Virtual workshop to focus on dairy sustainability

Dairy producers and the industry are invited to the I-29 MOO University Virtual Winter Workshop in partnership with Midwest Dairy and state trade associations, Tuesday, Jan. 12, 2021, from 10 a.m. to 1:30 p.m.

This workshop will focus on the Net Zero Initiative and what the impact will be for dairy producers. Attendees will gain knowledge through a hands-on virtual experience of how sustainability practices are being implemented on dairy farms and within dairy processing plants.

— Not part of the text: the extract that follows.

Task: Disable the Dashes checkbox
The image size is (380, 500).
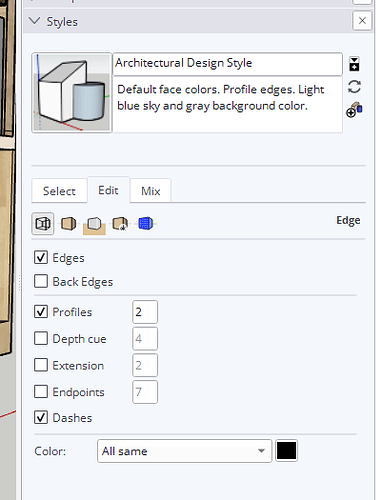Action: point(41,417)
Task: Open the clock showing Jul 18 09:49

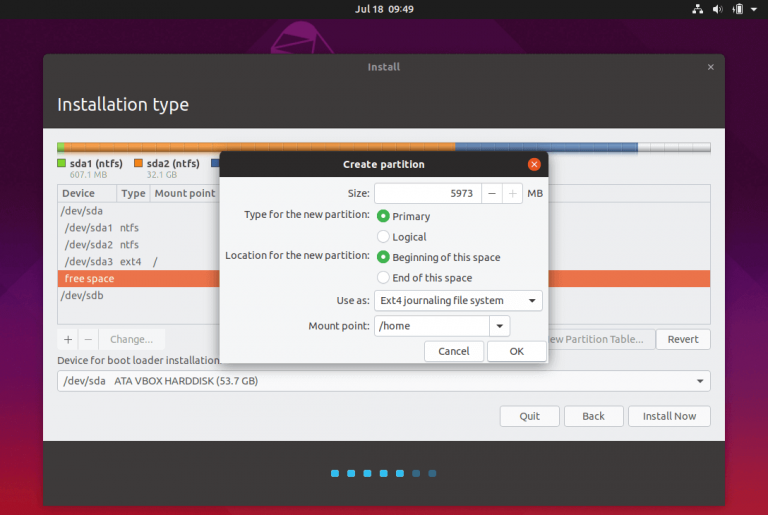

There is no registration fee, but pre-registration is required by Jan. 11. To register or view the full agenda, click here, or visit the I-29 Moo University website.  A registration link can also be requested from Kim Clark at, Tracey Erickson at or Jennifer Bentley at

Topics Include:

Cover Crops: Cinnamon Ridge Farms – Donahue, Iowa. This fifth generation farm was awarded the Farmers Assuring Responsible Management for Dairy Farms. They work to assure their customers that the milk and beef produced meets very high standards for sustainability and animal care. They milk Jersey cows using robots, and raise beef cattle, pigs and chickens. They also produce corn, soybeans and winter wheat, while incorporating cover crops. Milk produced on the farm is processed into cheese on the farm.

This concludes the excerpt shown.